Applying Software Threat Analysis and Mitigation
Walter Reed National Military Medical Center is located at 8901 Rockville Pike, Bethesda, MD. The medical center sits on 243 acres. The facility has 274 for total beds. This campus’ information is linked to the other locations within the network, and protecting this information is the number one priority.
Walter Reed has legal requirements to protect the privacy of people’s health information. The information that can be used to identify patients that were created or received from their past, present or future health conditions, what care is received or payment for the health care. Walter Reed would provide the patients with notice about their private practices that explains how, when, and why they use and disclose their patients’ protected health information or PHI for short. With health information, being an asset, hospital information threats and vulnerabilities must be identified.
The threats to the hospital information system are classified into two main categories; internal and external threats, three of each type of threat will be discussed. The internal threats are identified as follows:
• Acts of human error/failure
o Accidental deletion or modification of data o Incorrect data entry
o Misdirection of confidential information o Social engineering attacks
o Storage of information in unprotected areas by employees
o Unauthorized Internet use
• Server malfunction o Software and hardware failure
o Climate control malfunction
• Malware o Adware o Malicious viruses
o Spyware
o Trojan horses
o Worms
The external threats are identified as follows:
• Power failure o Backup generator failure
o Local power outage
o Regional power outage
• Natural disaster
o Earthquake
o Fire o Flood
• Terrorist attacks
o Information espionage
The list above is a common threats and vulnerabilities for most hospitals. This is a combined overall risk that hospitals must face, the risk must be addressed to keep information private. External and internal threats have a rock slide effect, which can make it easy for one vulnerability lead to another one. With a hospital continuing checking their compliance and risk management culture, the ongoing process will use the resources of the hospital more efficiently, by lowering the total cost of operation and start creating revenue-producing prospects and adding value to its services.
Continuous risk management stays in harmony with the legal, regulatory and ethical requirements for protecting data. According to the American Bar Association (Ries, 2010) “ABA Model Rule 1.6 generally defines the duty of confidentiality—and significantly, it broadly extends that duty to “information relating to the representation of a client.” It’s now commonly accepted that this duty applies to client information in computer and information systems as well. In addition, an amendment to Model Rule 1.6, part of the Ethics 2000 revisions, added new Comment 16 to the rule. This comment requires reasonable precautions to protect and preserve confidential information. If you handle personal information about people, you have a several of legal obligations to protect that information under the Data Protection Act 1998; the HIPAA law protects patients by requiring the hospital to protect personal identifiable information. According to the U.S Department of Health and Human Services (U.S department of Health and Human Services, n.d) the hospital must use “…Administrative Safeguards provisions in the Security Rule require covered entities to perform risk analysis as part of their security management processes. The risk analysis and management provisions of the Security Rule are addressed separately here because, by helping to determine which security measures are reasonable and appropriate for a particular covered entity, risk analysis affects the implementation of all of the safeguards contained in the Security Rule”. The risk analysis process includes:
• Evaluation of the effect and probability of potential risk to protected health information
• Apply appropriate security procedures to deal with the identified risks
• Record the chosen security procedure when required, and should be able to adapt to those procedures
• Maintain continuous, reasonable, and appropriate security protections”
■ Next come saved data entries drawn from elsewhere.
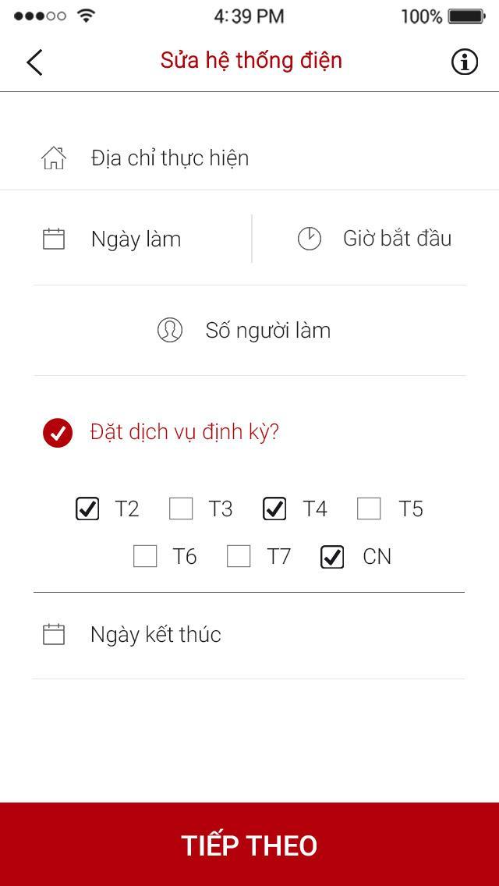Check the T5 checkbox
The height and width of the screenshot is (886, 499).
[x=368, y=509]
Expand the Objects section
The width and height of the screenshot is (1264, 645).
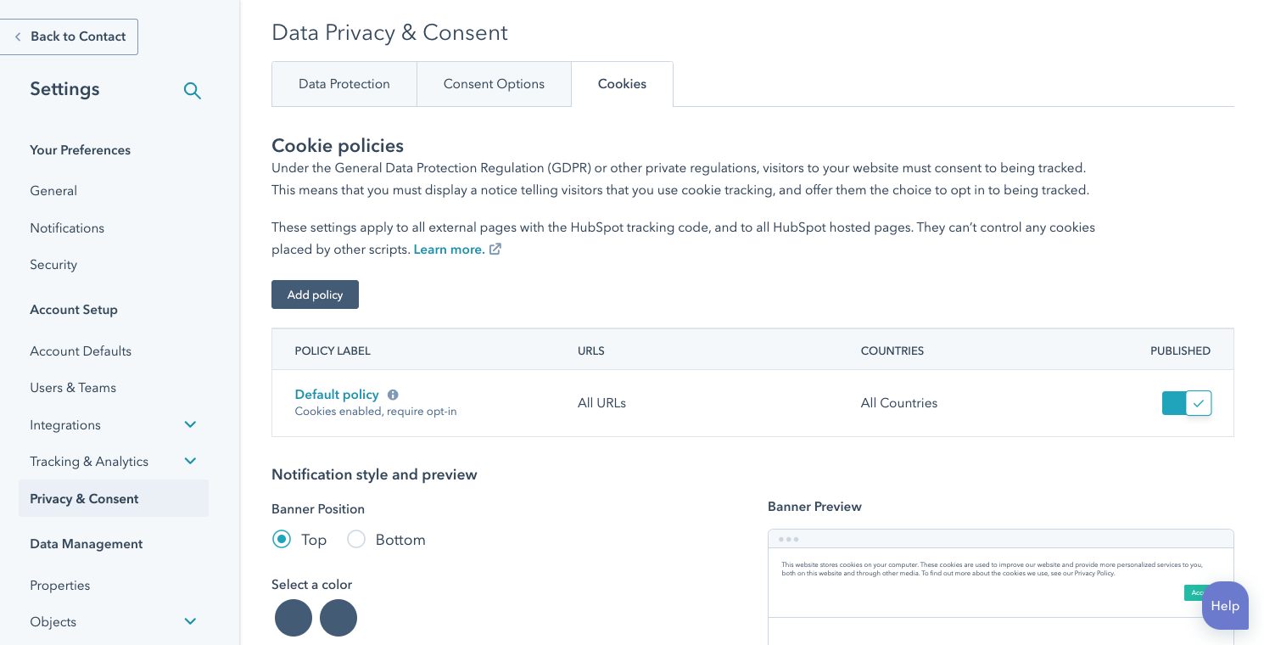(190, 621)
The regulations state clearly that, risk management procedures is federal law and must be an ongoing process that routinely evaluates the effectiveness of security measures put in place, and regularly reevaluates potential risks to e-PHI.
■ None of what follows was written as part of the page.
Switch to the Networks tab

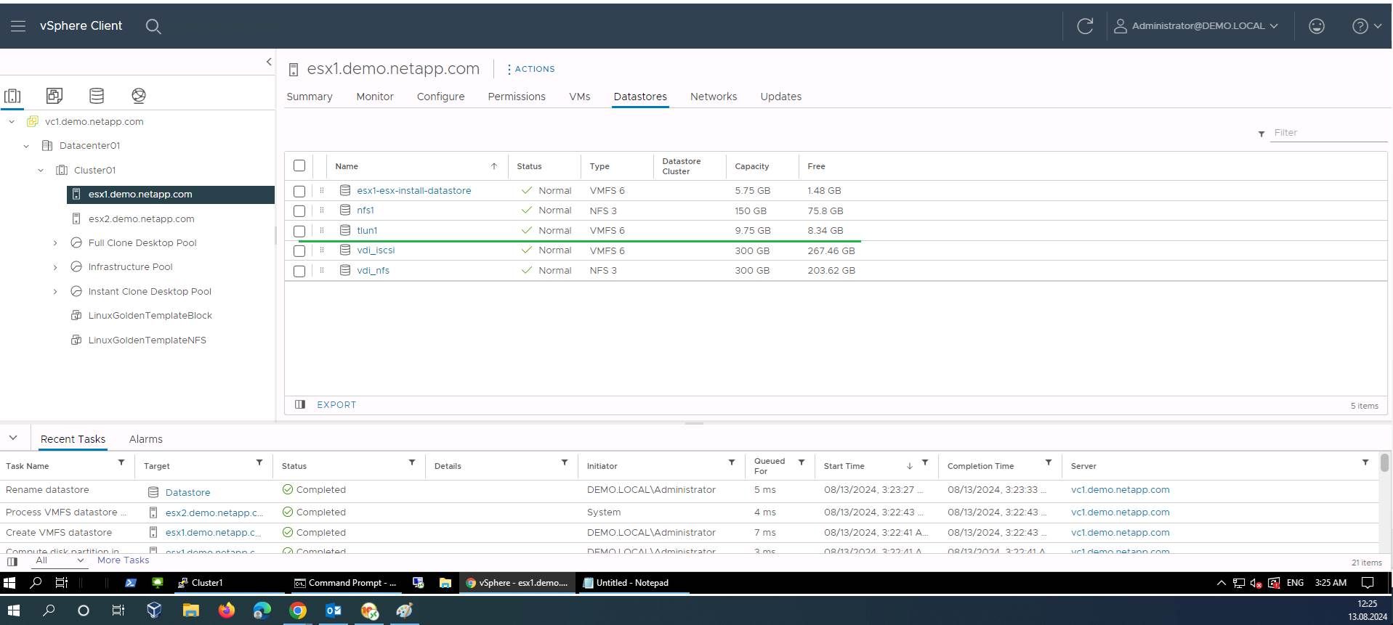coord(713,97)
The Ethical aspect of protecting hospital information is governed by the American Health Information Management Association Code of Ethics (AHIMA). This association sets the standard for US hospitals and has specific guidelines for hospitals to maintain its information ethics. The AHIMA code of ethics serves seven purposes:
• Promotes high standards of HIM practice
• Identifies core values on which the HIM mission is based
• Summarizes broad ethical principles that reflect the profession’s core values
• Establishes a set of ethical principles to be used to guide decision-making and actions
• Establishes a framework for professional behavior and responsibilities when professional obligations conflict or ethical uncertainties arise
• Provides ethical principles by which the general public can hold the HIM professional accountable.
• Mentors practitioners new to the field to HIM’s mission, values, and ethical principles (AHIMA HIM Body of Knowledge, 2011)
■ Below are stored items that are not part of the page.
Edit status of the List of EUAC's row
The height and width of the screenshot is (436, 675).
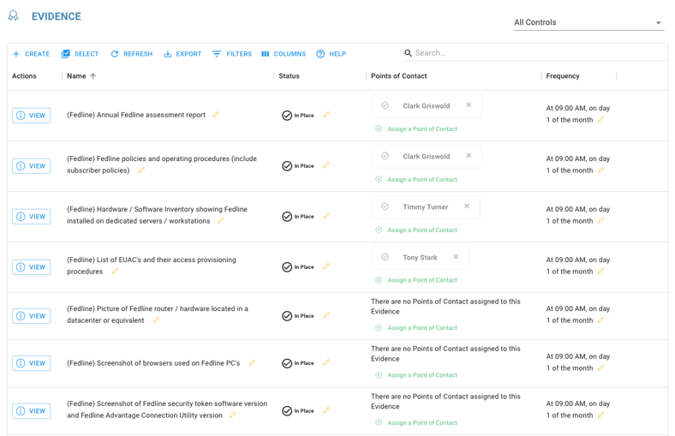tap(326, 266)
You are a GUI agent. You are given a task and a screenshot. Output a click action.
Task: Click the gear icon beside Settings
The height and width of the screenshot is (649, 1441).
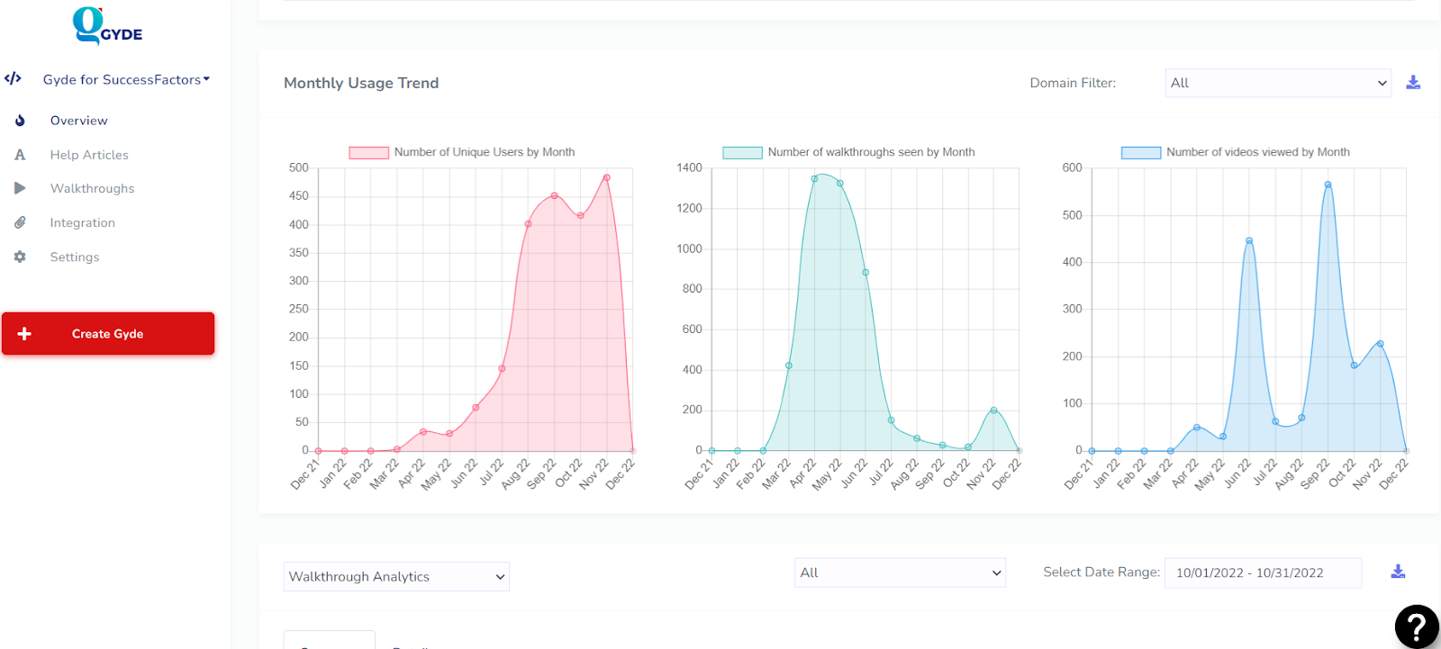click(20, 257)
The code is a guideline that is enforceable, meaning that each principle is enforceable by the professional judgment of those reviewing alleged violations of ethical principle.
To sum up, protecting hospital personal identifiable information is the patients legal and ethical right. To uphold these rights, Walter Reed Medical Center has a legal and ethical obligated to maintain a continuous IT and security risk management program of policy and procedures. By means of continued protection of hospital information, Walter Reed can avoid costly legal action, maintain reputation, and ensure quality care.